Un être qui ne connaît aucune limite à l’adoration qu’il se porte peut-il connaître quelque limite que ce soit? Pendant que Dorian Gray voue un culte à sa beauté et à sa jeunesse, qu’il se meurt de ne pas vouloir mourir, Eden Bellwether, quant à lui, ne jure que par ses théories sur la musique baroque, lesquelles l’entraîneront dans d’étranges séances d’hypnose pour le moins douteuses. Perdre le sens des réalités sous le charme mélodique du contrepoint, guérir corps et esprit par la musicothérapie sous hypnose : voici comment on aborde le thème du trouble de la personnalité narcissique dont souffre le sujet du roman de Benjamin Wood.

Quand Oscar, jeune aide-soignant, fait la connaissance d’une bande d’étudiants de Cambridge menée par le charismatique Eden Bellwether, il est rapidement intrigué et agacé par l’intelligence et par la mégalomanie de celui-ci. Étranger à la classe sociale de ses nouveaux amis, autodidacte et pragmatique, il se sent manipulé en esprit par la personnalité narcissique d’Eden et en charme amoureux par sa sœur Iris. Et quand la mise en pratique des théories thérapeutiques sous hypnose musicale se présente à l’improbable guérisseur, Oscar aura bien du mal à empêcher le drame, dans l’atmosphère psychomaniaque qui s’installe insidieusement. Les médecines alternatives, la psychologie de l’espoir et de l’autosuggestion, la manipulation sectaire avec gourou inspiré sont en filigrane de ce premier roman magistralement maîtrisé.

Cette atmosphère perverse était également à la base du roman philosophique de Wilde. À la différence que dans cette œuvre-ci, c’est la beauté physique qui était mise de l’avant. Dorian Gray, qui au départ était pur et innocent, se voit soudainement assommé de flatteries par Basil, l’homme qui a peint son portrait.

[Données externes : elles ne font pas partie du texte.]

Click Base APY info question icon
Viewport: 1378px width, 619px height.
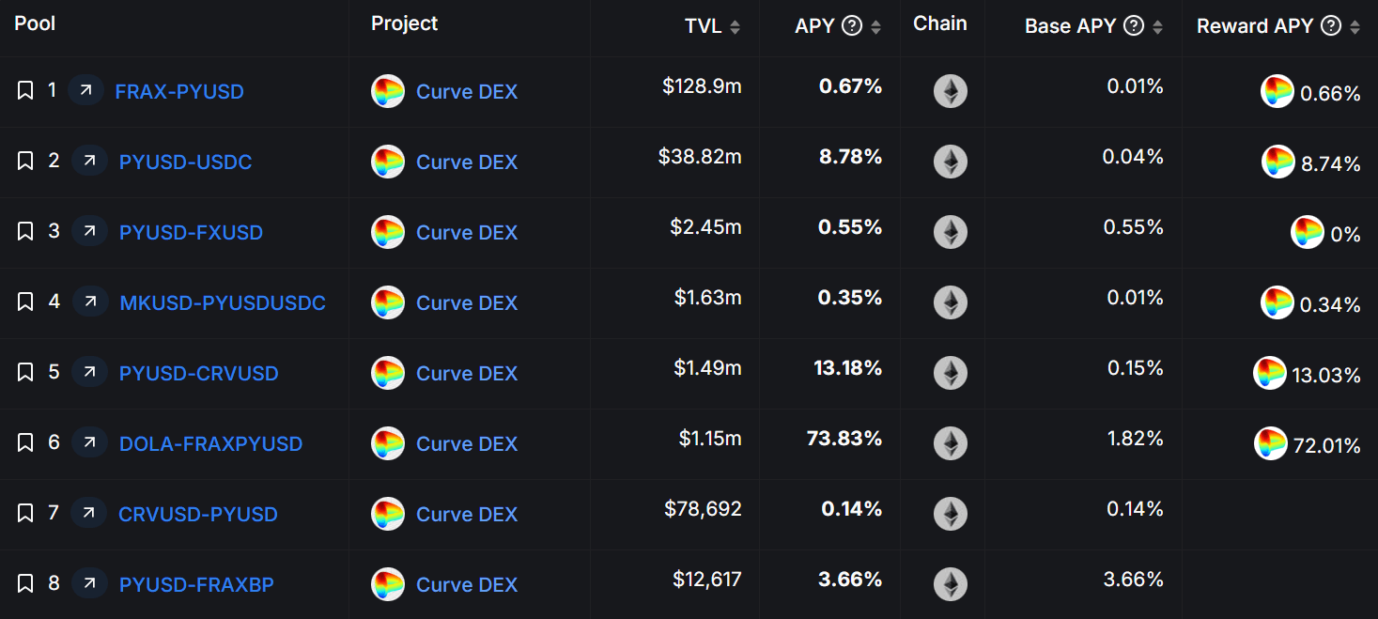[1134, 25]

Par la suite, il fera la rencontre de Lord Henry, qui éveillera ce qu’il y a de plus sombre en Dorian Gray. Il lui fera prendre conscience de l’importance de sa beauté, cette beauté qui sera immortalisée sur un tableau. Ainsi naît la jalousie de Dorian envers ce portrait de lui-même qui renferme tout ce qu’il a. Il fera donc le souhait de rester jeune à tout jamais pendant que le tableau récoltera tous les défauts physiques et moraux. Commence alors la débauche de ce jeune homme qui n’est plus si innocent. Il sombre dans un univers érotique, dépravé, il goûte à tous les excès… jusqu’au jour où il est confronté à la laideur de son âme.

Se déroulant à deux époques très éloignées, ces deux livres abordent une thématique qui n’en demeure pas moins d’actualité. Amour démesuré de soi-même, manipulation, fin tragique. C’est, selon moi, un cocktail parfait.